がん克服【子宮頸がんワクチン後遺症】提訴


国とワクチンメーカーの責任を問う

 子宮頸がんワクチンの接種後に健康被害にあった女性(15歳~22歳)が27日、福岡、大阪、名古屋、東京の地裁に、国とワクチンメーカーの責任を問う集団訴訟を起こす。その一人、山梨県の高校3年望月瑠菜(もちずき るな)さんは、小学6年だった2010年から11年3月にかけて、ワクチンを3回接種した。中学1年の9月頃から膝に痛みが出て、卒業のころには全身が痛むようになった。

「元の体に戻して」切実な願い

 異変が起きたのは高校1年の夏休み。車から降りようとしたとき、突然脱力感に襲われ足に力が入らず、翌日には全く歩けなくなってしまった。整形外科、脳神経外科、など10ヶ所以上の医療機関を受診したが原因は分からなかった。リハビリに通っていた医療機関で、ワクチンが関連する可能性を指摘され、信州大学で診察を受けたところ15年5月に「ワクチン接種による副作用」と診断された。

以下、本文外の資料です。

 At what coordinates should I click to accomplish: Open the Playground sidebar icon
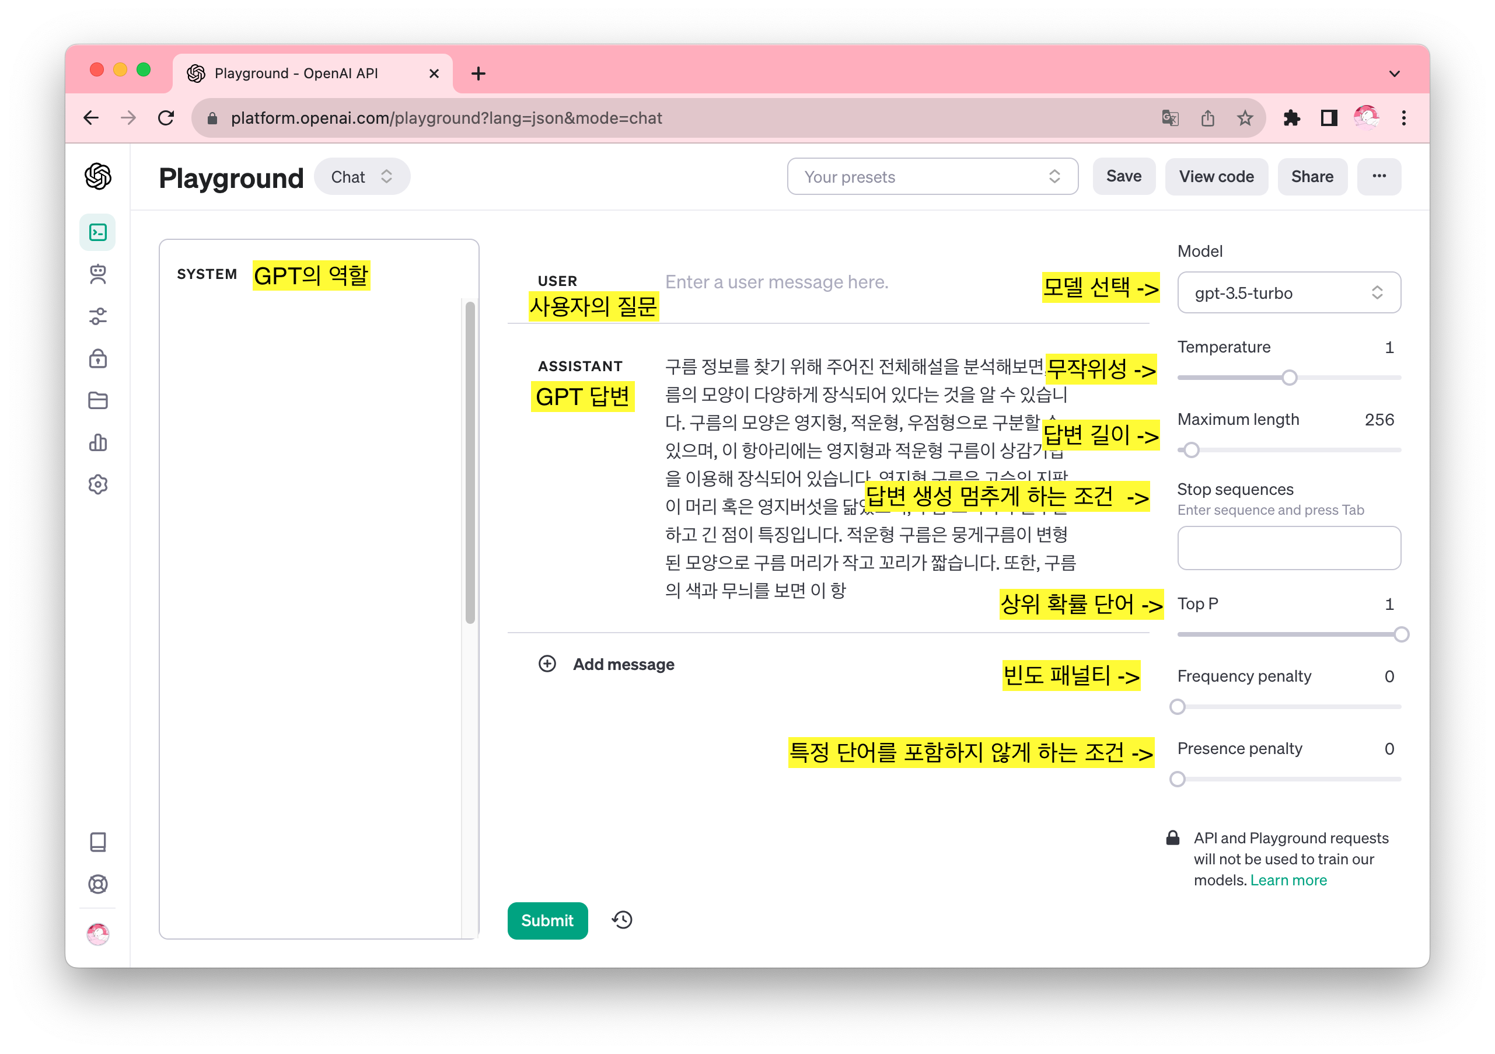tap(98, 233)
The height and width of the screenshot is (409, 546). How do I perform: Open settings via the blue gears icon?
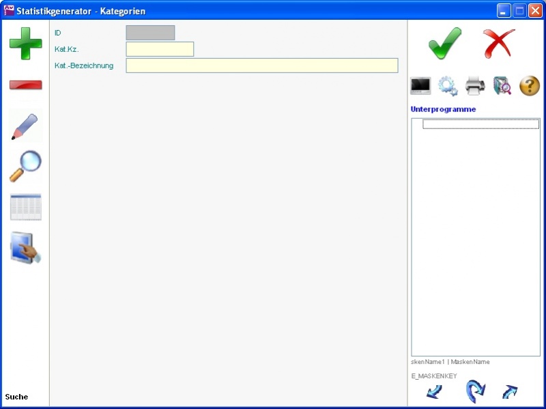click(x=448, y=86)

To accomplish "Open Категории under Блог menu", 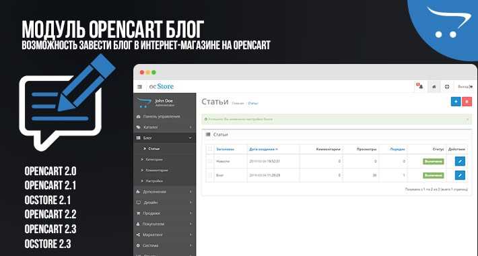I will (x=154, y=159).
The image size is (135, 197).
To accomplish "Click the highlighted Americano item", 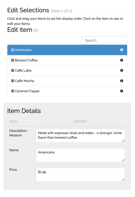I will [x=67, y=50].
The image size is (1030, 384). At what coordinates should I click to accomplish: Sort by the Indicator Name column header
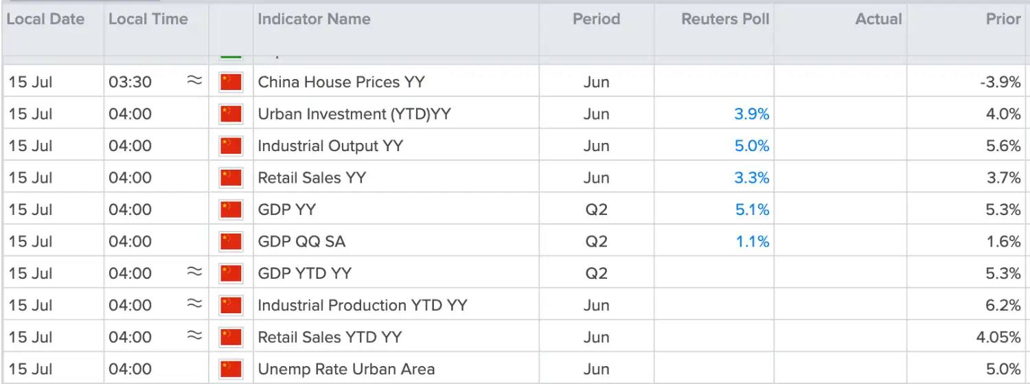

 一時は箸やペンも持てないほど手が震え、今でも体調不良で学業もままならず「このままでは日々の生活にも支障をきたす。楽しいはずの高校生活も辛い思いが先に立つ。元の体に戻りたい。」と、切実な思いで裁判に臨む。

厚労省の対応が遅い

 厚労省の検討部会は14年、ワクチン接種後の症状について「心身の反応によるもの」との検討結果をまとめる一方、健康被害(副作用)を訴える患者を診る協力医療機関を整備し、研究班を作って治療法の開発などを急いでいる。

 ワクチンメーカーが推計する14年11月までの接種者数は約338万人。副作用報告があったのは2584人で、厚労省の追加調査では、このうち186人の症状が回復していない。人生を左右するほどの健康被害に対し、メーカーも厚労省も対応が遅い。早急に被害者の身になって適切な対応・救済をするべきだ。